Re: [Haskell-cafe] Re: Unicode workaround for getDirectoryContents under Windows?

2009-06-18 Thread Duncan Coutts
On Thu, 2009-06-18 at 04:47 +0300, Yitzchak Gale wrote:
> I wrote:
> >> OK, would you like me to reflect this discussion in tickets?
> >> Let's see, so far we have #3300, I don't see anything else.
> >>
> >> Do you want two tickets, one each for WIndows/Unix? Or
> >> four, separating the FilePath and getArgs issues?
> 
> Simon Marlow wrote:
> > One for each issue is usually better, so four.
> 
> OK, they are: #3300, #3307, #3308, #3309.

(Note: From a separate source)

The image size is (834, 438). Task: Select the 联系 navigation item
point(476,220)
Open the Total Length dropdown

Could we please make clear in those tickets that they only affect
Windows. I do hope we are only proposing that FilePath be interpreted as
Unicode on Window and OSX. It would break things to decode to Unicode on
Unix systems. On Unix filepaths really are strings of bytes, not an
encoding of Unicode code points. It's true that this is not reflected
accurately in the type FilePath = String.

The FilePath should be an opaque type that allows decoding into a human
readable Unicode String.

I wonder how much code would actually break if FilePath became an opaque
type, eg if we make it an instance of IsString. It only need change in
System.IO and System.FilePath, not in the old H98 modules.

Duncan

___
Haskell-Cafe mailing list
Haskell-Cafe@haskell.org
http://www.haskell.org/mailman/listinfo/haskell-cafe


Re: [Haskell-cafe] Re: Unicode workaround for getDirectoryContents under Windows?

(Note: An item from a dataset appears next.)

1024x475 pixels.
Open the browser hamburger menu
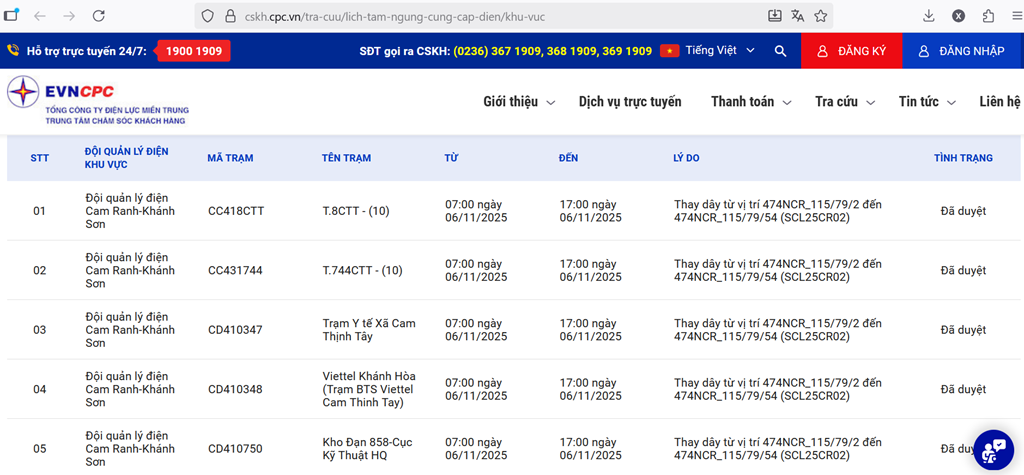[x=1014, y=16]
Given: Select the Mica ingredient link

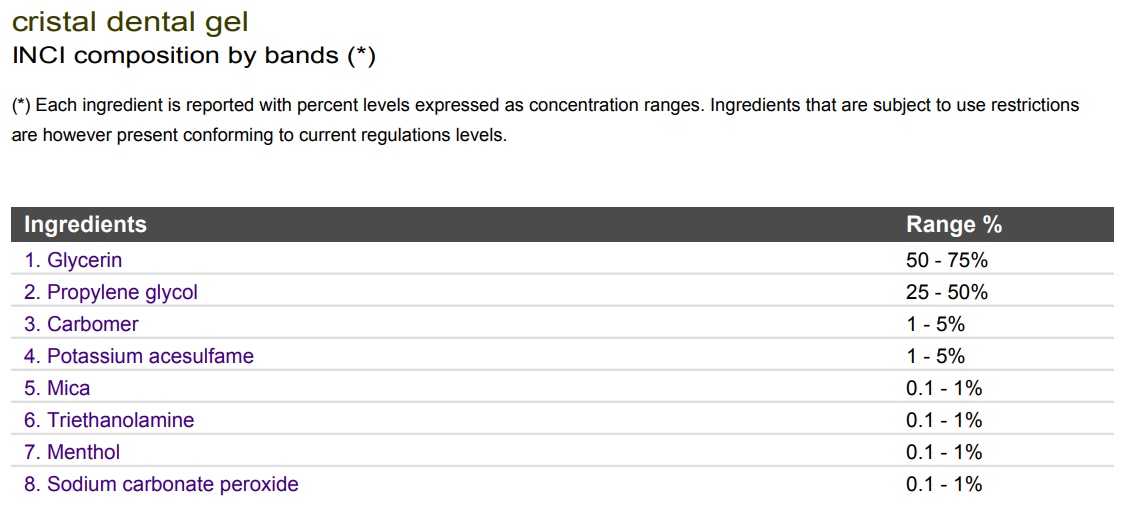Looking at the screenshot, I should point(57,388).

2009-06-17 Thread Yitzchak Gale
I wrote:
>> OK, would you like me to reflect this discussion in tickets?
>> Let's see, so far we have #3300, I don't see anything else.
>>
>> Do you want two tickets, one each for WIndows/Unix? Or
>> four, separating the FilePath and getArgs issues?

Simon Marlow wrote:
> One for each issue is usually better, so four.

OK, they are: #3300, #3307, #3308, #3309.

Regards,
Yitz
___
Haskell-Cafe mailing list
Haskell-Cafe@haskell.org
http://www.haskell.org/mailman/listinfo/haskell-cafe


Re: [Haskell-cafe] Re: Unicode workaround for getDirectoryContents under Windows?

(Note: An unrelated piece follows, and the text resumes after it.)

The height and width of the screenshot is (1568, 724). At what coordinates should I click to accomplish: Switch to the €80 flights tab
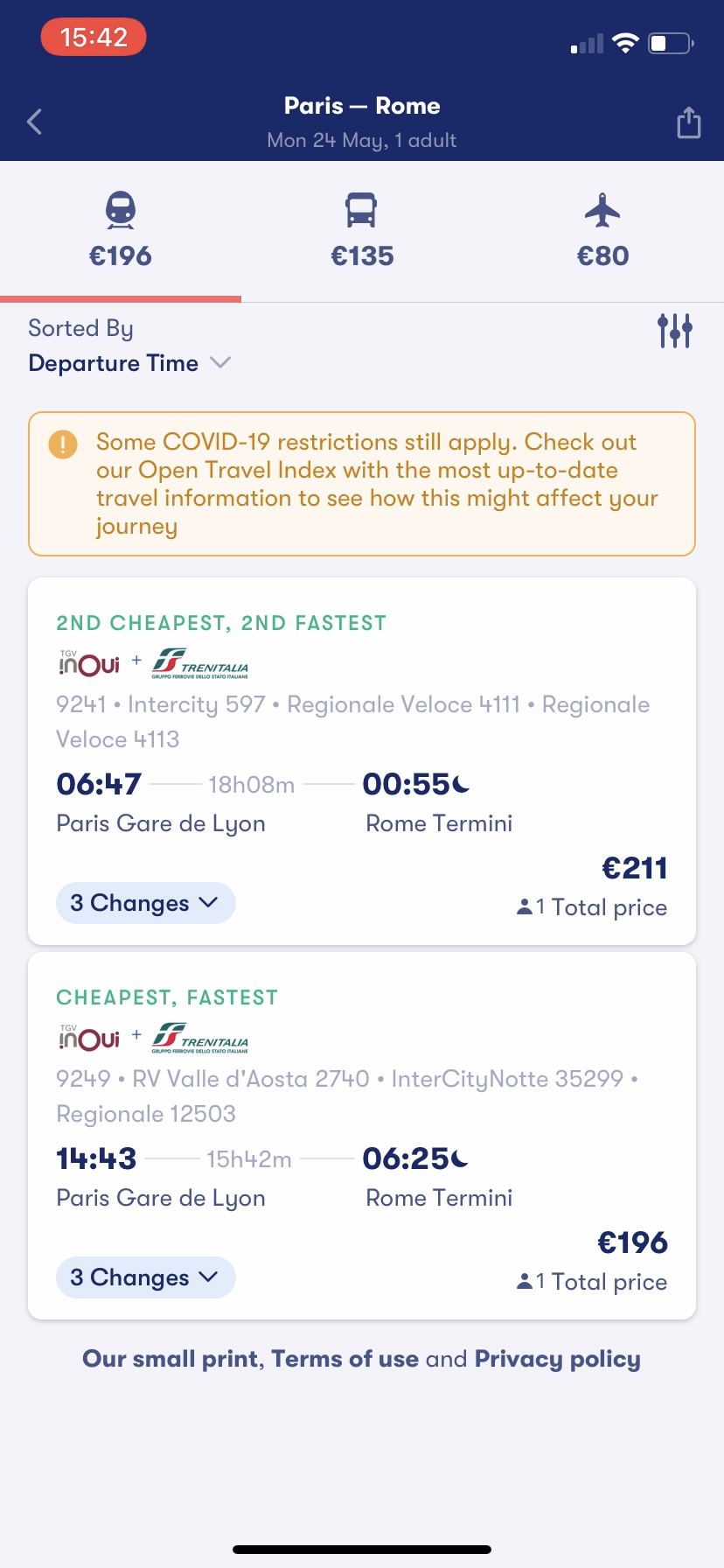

2009-06-17 Thread Simon Marlow

On 17/06/2009 15:03, Yitzchak Gale wrote:

Simon Marlow wrote:

The following cases are currently broken...
I propose to fix these (on Windows).  It will mean that your second case
above will be broken, until someone fixes getDirectoryContents...

...it's a lot easier on Windows...
on Unix I don't have a clear idea of how to proceed...
If someone else has a good understanding of what
needs done, please wade in.

I don't know how getArgs fits in here...

I agree it's broken and needs to be fixed.


OK, would you like me to reflect this discussion in tickets?
Let's see, so far we have #3300, I don't see anything else.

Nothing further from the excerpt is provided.